------ Material shown ------
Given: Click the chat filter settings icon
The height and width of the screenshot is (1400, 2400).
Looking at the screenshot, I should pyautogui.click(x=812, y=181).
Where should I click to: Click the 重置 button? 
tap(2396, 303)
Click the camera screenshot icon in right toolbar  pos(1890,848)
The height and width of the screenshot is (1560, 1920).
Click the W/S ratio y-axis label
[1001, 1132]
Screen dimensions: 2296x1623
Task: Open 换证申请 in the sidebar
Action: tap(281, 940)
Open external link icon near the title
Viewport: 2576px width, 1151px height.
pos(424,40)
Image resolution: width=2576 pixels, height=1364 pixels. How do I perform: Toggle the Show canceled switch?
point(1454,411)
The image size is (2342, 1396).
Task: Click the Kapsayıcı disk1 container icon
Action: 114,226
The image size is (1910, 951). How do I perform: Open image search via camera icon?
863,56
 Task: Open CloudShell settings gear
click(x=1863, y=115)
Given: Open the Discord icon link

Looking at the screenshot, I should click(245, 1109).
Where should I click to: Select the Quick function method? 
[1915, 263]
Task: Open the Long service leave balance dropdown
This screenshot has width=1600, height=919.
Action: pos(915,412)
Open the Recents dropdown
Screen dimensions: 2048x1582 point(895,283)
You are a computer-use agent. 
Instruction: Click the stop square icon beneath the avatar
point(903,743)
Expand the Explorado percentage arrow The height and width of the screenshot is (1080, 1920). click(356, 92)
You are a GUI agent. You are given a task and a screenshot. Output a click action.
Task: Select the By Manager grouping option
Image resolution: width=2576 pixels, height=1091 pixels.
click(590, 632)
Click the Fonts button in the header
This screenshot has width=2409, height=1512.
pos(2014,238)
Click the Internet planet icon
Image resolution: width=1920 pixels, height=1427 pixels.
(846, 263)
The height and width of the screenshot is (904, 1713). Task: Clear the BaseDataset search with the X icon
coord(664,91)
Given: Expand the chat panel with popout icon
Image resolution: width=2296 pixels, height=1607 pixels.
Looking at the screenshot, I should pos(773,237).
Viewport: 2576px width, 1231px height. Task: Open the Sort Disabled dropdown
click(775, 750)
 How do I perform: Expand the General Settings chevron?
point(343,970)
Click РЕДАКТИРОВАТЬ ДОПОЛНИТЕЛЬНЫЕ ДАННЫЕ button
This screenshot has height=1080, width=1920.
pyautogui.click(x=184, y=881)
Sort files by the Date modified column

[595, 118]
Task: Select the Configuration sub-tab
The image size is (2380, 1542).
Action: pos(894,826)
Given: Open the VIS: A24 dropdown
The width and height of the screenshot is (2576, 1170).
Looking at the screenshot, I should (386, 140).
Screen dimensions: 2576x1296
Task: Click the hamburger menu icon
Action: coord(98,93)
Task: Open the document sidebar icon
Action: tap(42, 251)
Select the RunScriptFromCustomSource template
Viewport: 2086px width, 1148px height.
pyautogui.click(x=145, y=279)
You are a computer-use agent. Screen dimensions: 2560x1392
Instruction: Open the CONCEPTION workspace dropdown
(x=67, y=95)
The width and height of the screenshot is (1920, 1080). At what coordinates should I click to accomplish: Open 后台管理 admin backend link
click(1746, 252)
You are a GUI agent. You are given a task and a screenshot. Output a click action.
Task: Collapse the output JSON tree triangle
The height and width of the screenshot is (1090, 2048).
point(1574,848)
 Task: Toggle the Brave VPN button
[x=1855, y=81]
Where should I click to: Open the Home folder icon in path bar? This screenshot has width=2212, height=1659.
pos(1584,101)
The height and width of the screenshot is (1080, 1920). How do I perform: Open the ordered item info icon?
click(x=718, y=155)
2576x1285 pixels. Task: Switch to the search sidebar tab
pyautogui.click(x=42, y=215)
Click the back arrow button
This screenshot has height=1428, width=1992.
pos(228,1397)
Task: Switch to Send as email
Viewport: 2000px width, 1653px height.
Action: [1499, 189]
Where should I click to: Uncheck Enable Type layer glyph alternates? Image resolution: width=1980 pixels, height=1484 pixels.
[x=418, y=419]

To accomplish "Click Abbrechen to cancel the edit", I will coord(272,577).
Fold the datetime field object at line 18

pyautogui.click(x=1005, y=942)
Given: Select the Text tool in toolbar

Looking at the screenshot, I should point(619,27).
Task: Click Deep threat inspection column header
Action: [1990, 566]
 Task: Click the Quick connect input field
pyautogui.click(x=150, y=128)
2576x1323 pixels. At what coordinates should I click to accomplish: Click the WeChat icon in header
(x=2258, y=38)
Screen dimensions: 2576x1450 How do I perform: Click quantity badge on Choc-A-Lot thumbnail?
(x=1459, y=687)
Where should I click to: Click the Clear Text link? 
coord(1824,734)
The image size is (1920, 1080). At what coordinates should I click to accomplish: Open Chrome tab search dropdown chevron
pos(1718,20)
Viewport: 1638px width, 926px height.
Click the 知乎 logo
------
Exact repetition is required: return every record shown above.

Given: Click the chat filter settings icon
The height and width of the screenshot is (1400, 2400).
Looking at the screenshot, I should pyautogui.click(x=812, y=181).
Where should I click to: Click the 重置 button? 
tap(2396, 303)
Click the camera screenshot icon in right toolbar  pos(1890,848)
The height and width of the screenshot is (1560, 1920).
Click the W/S ratio y-axis label
[1001, 1132]
Screen dimensions: 2296x1623
Task: Open 换证申请 in the sidebar
Action: tap(281, 940)
Open external link icon near the title
Viewport: 2576px width, 1151px height.
pos(424,40)
Image resolution: width=2576 pixels, height=1364 pixels. How do I perform: Toggle the Show canceled switch?
point(1454,411)
The image size is (2342, 1396).
Task: Click the Kapsayıcı disk1 container icon
Action: 114,226
The image size is (1910, 951). How do I perform: Open image search via camera icon?
863,56
 Task: Open CloudShell settings gear
click(x=1863, y=115)
Given: Open the Discord icon link

Looking at the screenshot, I should click(245, 1109).
Where should I click to: Select the Quick function method? 
[1915, 263]
Task: Open the Long service leave balance dropdown
This screenshot has width=1600, height=919.
Action: pos(915,412)
Open the Recents dropdown
Screen dimensions: 2048x1582 point(895,283)
You are a computer-use agent. 
Instruction: Click the stop square icon beneath the avatar
point(903,743)
Expand the Explorado percentage arrow The height and width of the screenshot is (1080, 1920). click(356, 92)
You are a GUI agent. You are given a task and a screenshot. Output a click action.
Task: Select the By Manager grouping option
Image resolution: width=2576 pixels, height=1091 pixels.
click(590, 632)
Click the Fonts button in the header
This screenshot has width=2409, height=1512.
pos(2014,238)
Click the Internet planet icon
Image resolution: width=1920 pixels, height=1427 pixels.
(846, 263)
The height and width of the screenshot is (904, 1713). Task: Clear the BaseDataset search with the X icon
coord(664,91)
Given: Expand the chat panel with popout icon
Image resolution: width=2296 pixels, height=1607 pixels.
Looking at the screenshot, I should pos(773,237).
Viewport: 2576px width, 1231px height. Task: Open the Sort Disabled dropdown
click(775, 750)
 How do I perform: Expand the General Settings chevron?
point(343,970)
Click РЕДАКТИРОВАТЬ ДОПОЛНИТЕЛЬНЫЕ ДАННЫЕ button
This screenshot has height=1080, width=1920.
pyautogui.click(x=184, y=881)
Sort files by the Date modified column

[595, 118]
Task: Select the Configuration sub-tab
The image size is (2380, 1542).
Action: pos(894,826)
Given: Open the VIS: A24 dropdown
The width and height of the screenshot is (2576, 1170).
Looking at the screenshot, I should (386, 140).
Screen dimensions: 2576x1296
Task: Click the hamburger menu icon
Action: coord(98,93)
Task: Open the document sidebar icon
Action: tap(42, 251)
Select the RunScriptFromCustomSource template
Viewport: 2086px width, 1148px height.
pyautogui.click(x=145, y=279)
You are a computer-use agent. Screen dimensions: 2560x1392
Instruction: Open the CONCEPTION workspace dropdown
(x=67, y=95)
The width and height of the screenshot is (1920, 1080). At what coordinates should I click to accomplish: Open 后台管理 admin backend link
click(1746, 252)
You are a GUI agent. You are given a task and a screenshot. Output a click action.
Task: Collapse the output JSON tree triangle
The height and width of the screenshot is (1090, 2048).
point(1574,848)
 Task: Toggle the Brave VPN button
[x=1855, y=81]
Where should I click to: Open the Home folder icon in path bar? This screenshot has width=2212, height=1659.
pos(1584,101)
The height and width of the screenshot is (1080, 1920). How do I perform: Open the ordered item info icon?
click(x=718, y=155)
2576x1285 pixels. Task: Switch to the search sidebar tab
pyautogui.click(x=42, y=215)
Click the back arrow button
This screenshot has height=1428, width=1992.
pos(228,1397)
Task: Switch to Send as email
Viewport: 2000px width, 1653px height.
Action: [1499, 189]
Where should I click to: Uncheck Enable Type layer glyph alternates? Image resolution: width=1980 pixels, height=1484 pixels.
[x=418, y=419]

To accomplish "Click Abbrechen to cancel the edit", I will coord(272,577).
Fold the datetime field object at line 18

pyautogui.click(x=1005, y=942)
Given: Select the Text tool in toolbar

Looking at the screenshot, I should point(619,27).
Task: Click Deep threat inspection column header
Action: [1990, 566]
 Task: Click the Quick connect input field
pyautogui.click(x=150, y=128)
2576x1323 pixels. At what coordinates should I click to accomplish: Click the WeChat icon in header
(x=2258, y=38)
Screen dimensions: 2576x1450 How do I perform: Click quantity badge on Choc-A-Lot thumbnail?
(x=1459, y=687)
Where should I click to: Click the Clear Text link? 
coord(1824,734)
The image size is (1920, 1080). At what coordinates should I click to accomplish: Open Chrome tab search dropdown chevron
pos(1718,20)
Viewport: 1638px width, 926px height.
Click the 知乎 logo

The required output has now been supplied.